しかし、このGPSによる方法にも弱点はある。地震はプレート岩盤の中で発生しているが、GPSは地表に設置されている。だから地表の動きと岩盤の動きとどう関連しているのかは分からない。だから地震予測には直ちに結びつかないというのだ。

南海地震の発生による地盤の隆起量
と発生年代
サンデー毎日2013.9.23
一方、京大の鎌田先生は南海地震が起きると地盤が規則的に上下する現象に着目し、一回の地震で大きく隆起すると次の地震までの時間が長くなる規則性があることを見いだし、具体的に高知県室戸岬の室津港のデータを解析した結果、次の南海地震は2030年代後半と予測した(サンデー毎日2013.9.23)。

これだって地下の岩盤の動きではなく、地盤の動きをチェックしているのだ。無下に否定は出来ない。

他にも南海地震の発生時期を30~40年代とする地震研究者が意外に多いようだ。

南海トラフに関わる巨大地震の発生は通説では100~150年間隔で発生すると考えられていたが、実際には200年に1回ではないかという通説を否定する研究が発表されている。

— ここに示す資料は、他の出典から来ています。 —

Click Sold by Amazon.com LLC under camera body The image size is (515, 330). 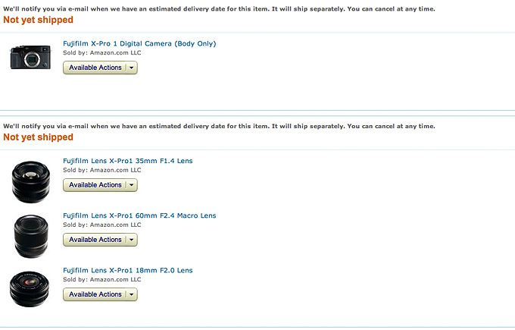[x=101, y=52]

南海トラフで起きた巨大地震をそのメカニズム、被害発生の状況を精査した結果、慶長地震や昭和の東南海地震、南海地震を特異な例として除いたりすると南海トラフの巨大地震は200年に一回程度の間隔になり、その方が素直な考え方だという(朝日新聞2013.10.31)。

また、南海トラフ巨大地震は、東海地震、東南海地震、南海地震、さらには日向灘、南西諸島海溝まで連動する可能性も言われているが、東大地震研の瀬野先生は、今まで発生した東海地震、東南海地震、南海地震を検証した結果、宝永型地震と安政型地震の2つに分類、それらが交互に発生しており、次は安政型地震で将来の東海地震の発生は200年以上先という(地震 第64巻、第2号 2012年1月)。

日本列島周辺のプレート
地震を起こすエネルギーがたまっている
朝日新聞 2013.10.31
地震の揺れや津波に関する史料から検証も盛んであるが、2011年3月の東北地方太平洋沖地震というM9クラスの巨大地震が発生したために今、日本の地下構造は大きく変わっているだろう。200年先だと安心は禁物だ。

願わくば、M6程度の地震発生で「地震予知にGPSは有効だ」と言うことにならないだろうか。


兎に角、油断は禁物だ。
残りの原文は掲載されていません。